Vogel extendió la mano por encima del tapete de la mesa, donde había un cenicero y un búcaro con flores de papel.
– Cien marcos.
– ¿Los vale la noticia?
– Yo creo que vale mil.
No sé por qué (el por qué de estas cosas nunca se sabe), ciertas palabras oídas y ciertos hechos pasados, palabras y hechos pertenecientes a tiempos y personas distintas, se me organizaron de súbito en una sola secuencia.
– ¿Vas a decirme que el coronel Wieck ha muerto? ¿Vas a decirme que apareció estrangulado en la habitación de un hotel del camino, o en cualquier lugar semejante donde se esconda una aventura? ¿Es eso lo que vale mil marcos?
Retiró la mano.
– Vete al infierno.
– Te ofrezco el modo de que ganes con otro lo que acabas de perder conmigo. Diles a los de allá, tú sabes bien a quién, que si no le echan el guante cuanto antes a esa Eva Gradner, que anda en un cochecillo rojo con matrícula francesa, el Servicio de Información se quedará sin jefes.
Regresé a casa de Mathilde.

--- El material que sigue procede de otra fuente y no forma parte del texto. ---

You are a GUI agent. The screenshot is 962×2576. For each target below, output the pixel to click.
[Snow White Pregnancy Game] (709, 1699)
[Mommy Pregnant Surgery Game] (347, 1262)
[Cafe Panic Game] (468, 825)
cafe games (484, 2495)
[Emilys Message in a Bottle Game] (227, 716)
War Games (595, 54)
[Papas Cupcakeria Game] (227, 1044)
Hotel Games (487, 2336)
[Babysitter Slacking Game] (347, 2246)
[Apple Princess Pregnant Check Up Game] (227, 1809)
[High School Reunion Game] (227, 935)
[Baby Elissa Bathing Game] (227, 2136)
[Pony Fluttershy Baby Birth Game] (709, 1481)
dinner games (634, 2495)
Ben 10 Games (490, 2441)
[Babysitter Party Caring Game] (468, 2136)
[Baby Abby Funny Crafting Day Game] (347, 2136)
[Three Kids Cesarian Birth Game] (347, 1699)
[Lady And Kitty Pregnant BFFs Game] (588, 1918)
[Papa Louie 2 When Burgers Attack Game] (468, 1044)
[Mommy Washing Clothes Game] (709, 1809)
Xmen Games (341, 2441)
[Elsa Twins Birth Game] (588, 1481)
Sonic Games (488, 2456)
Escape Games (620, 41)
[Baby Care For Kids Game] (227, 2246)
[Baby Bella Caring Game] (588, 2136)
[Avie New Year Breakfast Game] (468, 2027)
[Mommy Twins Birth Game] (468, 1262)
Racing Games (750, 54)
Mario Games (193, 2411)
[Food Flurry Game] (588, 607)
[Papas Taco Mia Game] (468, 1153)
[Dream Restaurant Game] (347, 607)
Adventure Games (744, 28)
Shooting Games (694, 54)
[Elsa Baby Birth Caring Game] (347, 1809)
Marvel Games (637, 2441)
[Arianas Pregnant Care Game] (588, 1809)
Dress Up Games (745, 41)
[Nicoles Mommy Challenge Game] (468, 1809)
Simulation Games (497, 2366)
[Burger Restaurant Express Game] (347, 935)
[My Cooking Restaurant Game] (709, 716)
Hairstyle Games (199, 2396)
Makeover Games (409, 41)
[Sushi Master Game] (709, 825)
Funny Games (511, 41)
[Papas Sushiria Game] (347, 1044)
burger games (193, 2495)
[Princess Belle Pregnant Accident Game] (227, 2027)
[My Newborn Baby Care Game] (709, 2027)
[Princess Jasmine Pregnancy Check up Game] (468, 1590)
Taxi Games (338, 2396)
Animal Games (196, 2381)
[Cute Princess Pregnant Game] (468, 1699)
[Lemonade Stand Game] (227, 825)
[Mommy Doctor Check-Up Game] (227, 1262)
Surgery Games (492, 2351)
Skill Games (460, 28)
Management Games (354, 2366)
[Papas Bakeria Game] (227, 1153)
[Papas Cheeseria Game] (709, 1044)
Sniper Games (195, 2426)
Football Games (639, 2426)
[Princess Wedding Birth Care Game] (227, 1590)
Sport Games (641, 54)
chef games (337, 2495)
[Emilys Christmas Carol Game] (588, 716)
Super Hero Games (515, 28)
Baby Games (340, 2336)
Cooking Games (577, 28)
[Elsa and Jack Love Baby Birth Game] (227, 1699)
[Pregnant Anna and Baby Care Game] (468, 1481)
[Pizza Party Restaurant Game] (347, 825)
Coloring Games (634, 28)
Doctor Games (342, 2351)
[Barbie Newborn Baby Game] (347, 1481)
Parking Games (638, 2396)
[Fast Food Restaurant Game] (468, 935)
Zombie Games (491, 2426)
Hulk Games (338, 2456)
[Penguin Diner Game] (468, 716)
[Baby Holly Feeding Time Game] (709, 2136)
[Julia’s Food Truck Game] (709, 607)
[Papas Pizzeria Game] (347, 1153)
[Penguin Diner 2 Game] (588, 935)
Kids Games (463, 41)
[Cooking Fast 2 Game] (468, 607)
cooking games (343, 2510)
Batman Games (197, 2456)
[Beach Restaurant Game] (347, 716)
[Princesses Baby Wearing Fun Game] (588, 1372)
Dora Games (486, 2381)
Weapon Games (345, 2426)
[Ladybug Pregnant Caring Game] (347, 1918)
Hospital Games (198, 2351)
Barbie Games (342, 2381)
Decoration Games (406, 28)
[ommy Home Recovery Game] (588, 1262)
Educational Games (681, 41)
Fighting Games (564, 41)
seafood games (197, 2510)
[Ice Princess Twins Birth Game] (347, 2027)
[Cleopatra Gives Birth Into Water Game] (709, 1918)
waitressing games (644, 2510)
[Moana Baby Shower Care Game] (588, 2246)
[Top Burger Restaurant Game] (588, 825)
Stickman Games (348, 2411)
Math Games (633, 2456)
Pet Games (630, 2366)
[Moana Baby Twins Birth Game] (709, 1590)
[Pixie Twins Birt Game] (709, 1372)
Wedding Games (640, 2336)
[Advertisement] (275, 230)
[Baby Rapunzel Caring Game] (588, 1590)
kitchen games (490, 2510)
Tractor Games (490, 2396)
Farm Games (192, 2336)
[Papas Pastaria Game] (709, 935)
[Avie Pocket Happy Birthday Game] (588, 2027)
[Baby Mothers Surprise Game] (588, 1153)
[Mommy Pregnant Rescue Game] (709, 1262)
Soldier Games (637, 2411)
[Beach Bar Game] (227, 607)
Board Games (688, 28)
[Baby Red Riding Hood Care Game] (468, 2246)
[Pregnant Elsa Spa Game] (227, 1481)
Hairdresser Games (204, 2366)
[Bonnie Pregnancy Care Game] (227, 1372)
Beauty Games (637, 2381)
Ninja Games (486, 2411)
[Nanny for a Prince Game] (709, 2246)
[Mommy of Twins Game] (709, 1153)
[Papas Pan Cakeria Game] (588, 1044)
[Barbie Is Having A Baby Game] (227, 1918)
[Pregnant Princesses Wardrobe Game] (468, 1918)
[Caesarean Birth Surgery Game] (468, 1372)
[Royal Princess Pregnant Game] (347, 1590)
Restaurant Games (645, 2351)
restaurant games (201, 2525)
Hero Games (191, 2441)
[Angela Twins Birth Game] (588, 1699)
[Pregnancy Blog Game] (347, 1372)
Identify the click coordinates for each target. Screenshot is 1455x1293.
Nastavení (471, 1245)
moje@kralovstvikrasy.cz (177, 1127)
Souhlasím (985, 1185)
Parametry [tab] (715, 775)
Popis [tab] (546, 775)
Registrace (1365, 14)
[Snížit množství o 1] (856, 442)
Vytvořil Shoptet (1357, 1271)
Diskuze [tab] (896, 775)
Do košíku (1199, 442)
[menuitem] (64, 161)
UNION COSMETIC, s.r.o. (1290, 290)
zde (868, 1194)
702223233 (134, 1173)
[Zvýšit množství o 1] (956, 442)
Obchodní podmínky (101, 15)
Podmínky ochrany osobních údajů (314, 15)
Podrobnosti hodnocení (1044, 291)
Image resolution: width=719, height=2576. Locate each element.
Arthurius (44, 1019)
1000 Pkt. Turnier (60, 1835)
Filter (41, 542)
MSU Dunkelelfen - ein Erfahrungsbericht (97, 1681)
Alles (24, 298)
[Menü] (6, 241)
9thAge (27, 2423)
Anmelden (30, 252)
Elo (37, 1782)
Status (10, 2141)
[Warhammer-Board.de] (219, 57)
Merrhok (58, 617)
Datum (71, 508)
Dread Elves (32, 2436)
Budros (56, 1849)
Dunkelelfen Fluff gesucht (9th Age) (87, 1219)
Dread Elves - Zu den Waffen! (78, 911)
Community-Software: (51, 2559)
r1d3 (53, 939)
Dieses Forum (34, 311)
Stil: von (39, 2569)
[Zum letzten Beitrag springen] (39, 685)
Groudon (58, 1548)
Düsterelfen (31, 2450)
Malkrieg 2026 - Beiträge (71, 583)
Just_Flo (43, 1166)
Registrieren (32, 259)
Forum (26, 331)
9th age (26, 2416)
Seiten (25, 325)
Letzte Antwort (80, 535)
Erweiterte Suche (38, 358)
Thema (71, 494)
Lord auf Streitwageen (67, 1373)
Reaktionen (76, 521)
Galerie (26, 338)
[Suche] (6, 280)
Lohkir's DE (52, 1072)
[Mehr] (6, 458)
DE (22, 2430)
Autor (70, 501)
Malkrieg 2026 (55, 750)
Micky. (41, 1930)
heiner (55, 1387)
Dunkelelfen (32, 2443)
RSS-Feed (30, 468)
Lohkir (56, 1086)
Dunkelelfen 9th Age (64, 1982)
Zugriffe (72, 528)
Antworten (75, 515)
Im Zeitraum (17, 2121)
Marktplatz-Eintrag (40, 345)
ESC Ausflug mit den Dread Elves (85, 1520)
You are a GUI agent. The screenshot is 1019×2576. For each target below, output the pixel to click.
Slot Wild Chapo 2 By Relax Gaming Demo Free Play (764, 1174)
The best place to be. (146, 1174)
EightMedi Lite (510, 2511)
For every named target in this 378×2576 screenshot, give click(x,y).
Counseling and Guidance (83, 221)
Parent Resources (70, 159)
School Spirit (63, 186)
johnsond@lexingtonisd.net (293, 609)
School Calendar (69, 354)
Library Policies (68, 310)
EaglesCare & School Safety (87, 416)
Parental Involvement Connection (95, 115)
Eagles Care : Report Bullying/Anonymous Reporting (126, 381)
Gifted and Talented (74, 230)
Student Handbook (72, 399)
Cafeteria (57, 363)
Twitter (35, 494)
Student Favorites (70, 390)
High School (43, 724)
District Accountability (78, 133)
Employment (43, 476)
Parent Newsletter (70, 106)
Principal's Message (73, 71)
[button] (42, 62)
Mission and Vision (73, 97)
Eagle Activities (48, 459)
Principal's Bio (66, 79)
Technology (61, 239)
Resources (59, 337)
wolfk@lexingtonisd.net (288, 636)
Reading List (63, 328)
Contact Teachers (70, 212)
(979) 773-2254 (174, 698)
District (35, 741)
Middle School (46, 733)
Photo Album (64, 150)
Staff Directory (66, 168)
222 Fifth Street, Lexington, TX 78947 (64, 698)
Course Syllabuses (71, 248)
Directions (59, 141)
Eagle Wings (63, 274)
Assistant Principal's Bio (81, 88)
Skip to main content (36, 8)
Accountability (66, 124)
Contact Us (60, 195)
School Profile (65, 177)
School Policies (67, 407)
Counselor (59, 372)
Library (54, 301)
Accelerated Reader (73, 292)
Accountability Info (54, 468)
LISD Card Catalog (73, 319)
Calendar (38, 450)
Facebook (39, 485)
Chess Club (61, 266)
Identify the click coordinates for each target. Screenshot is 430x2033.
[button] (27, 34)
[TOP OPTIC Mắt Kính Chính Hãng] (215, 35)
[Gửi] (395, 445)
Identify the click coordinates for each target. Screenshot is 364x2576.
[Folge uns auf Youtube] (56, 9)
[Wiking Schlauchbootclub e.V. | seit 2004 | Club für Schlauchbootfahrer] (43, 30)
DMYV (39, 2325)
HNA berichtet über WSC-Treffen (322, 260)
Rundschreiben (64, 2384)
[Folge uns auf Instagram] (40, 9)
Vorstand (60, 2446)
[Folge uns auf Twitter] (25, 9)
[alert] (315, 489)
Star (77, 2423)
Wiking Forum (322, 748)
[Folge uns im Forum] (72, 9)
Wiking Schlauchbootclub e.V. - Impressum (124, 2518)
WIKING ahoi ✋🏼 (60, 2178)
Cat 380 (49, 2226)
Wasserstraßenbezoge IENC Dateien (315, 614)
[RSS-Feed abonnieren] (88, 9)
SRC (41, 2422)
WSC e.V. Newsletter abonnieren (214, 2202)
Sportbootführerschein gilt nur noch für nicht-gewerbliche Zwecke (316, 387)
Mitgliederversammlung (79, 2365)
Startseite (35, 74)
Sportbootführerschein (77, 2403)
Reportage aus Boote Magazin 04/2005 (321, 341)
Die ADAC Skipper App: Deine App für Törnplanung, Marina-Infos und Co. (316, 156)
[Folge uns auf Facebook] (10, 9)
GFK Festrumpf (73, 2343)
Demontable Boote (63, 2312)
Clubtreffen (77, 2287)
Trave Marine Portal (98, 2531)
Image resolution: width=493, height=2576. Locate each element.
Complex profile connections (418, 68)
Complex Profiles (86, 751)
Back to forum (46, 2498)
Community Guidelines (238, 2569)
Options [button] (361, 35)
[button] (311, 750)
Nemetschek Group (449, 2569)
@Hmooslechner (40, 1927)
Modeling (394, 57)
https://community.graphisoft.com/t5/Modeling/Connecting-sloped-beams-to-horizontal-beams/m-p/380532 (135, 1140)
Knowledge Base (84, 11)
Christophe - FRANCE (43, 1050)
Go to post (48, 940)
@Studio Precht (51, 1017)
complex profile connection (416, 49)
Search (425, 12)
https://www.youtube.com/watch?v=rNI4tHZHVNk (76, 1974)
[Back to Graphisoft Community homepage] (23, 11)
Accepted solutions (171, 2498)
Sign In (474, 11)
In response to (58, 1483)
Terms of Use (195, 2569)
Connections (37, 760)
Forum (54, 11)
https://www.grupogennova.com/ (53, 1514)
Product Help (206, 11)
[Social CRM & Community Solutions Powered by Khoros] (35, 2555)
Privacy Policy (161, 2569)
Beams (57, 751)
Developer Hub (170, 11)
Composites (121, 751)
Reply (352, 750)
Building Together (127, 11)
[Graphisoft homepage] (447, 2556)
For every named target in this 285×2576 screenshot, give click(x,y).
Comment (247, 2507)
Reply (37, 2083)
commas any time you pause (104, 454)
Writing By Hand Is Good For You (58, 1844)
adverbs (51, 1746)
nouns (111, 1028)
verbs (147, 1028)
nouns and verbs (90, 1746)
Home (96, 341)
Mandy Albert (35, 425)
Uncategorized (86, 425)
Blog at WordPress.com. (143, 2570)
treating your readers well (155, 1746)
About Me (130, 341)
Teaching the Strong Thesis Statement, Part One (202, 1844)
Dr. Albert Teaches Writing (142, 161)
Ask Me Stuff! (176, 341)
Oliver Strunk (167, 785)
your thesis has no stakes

Ella no había llegado. Me senté en el sofá y tardé diez o doce pitillos en pergeñar una historia que satisficiese su corazón melodramático. Me ayudó a componerla la cajita de música: tocaba un minué, le seguía la polka, y, con esto y un vals de campanitas, se acababa el repertorio. Escogí unos cuantos detalles verosímiles de lo que había sucedido, y con alguno de los inverosímiles, pero adaptados a las entendederas de Mathilde y a su apetencia de emociones fuertes, el cuento quedó satisfactorio. En lo que conté, ni Eva ni Irina aparecían como robots. Se había sentado a mi lado, permaneció acurrucada mientras duró el relato, si bien de vez en cuando alzaba la cabeza y me interrumpía preguntando: «Pero, ¿es posible?», o algo así. Al terminar, no dijo nada durante un minuto largo. Después, me preguntó si Irina era la mujer de quien había estado enamorado.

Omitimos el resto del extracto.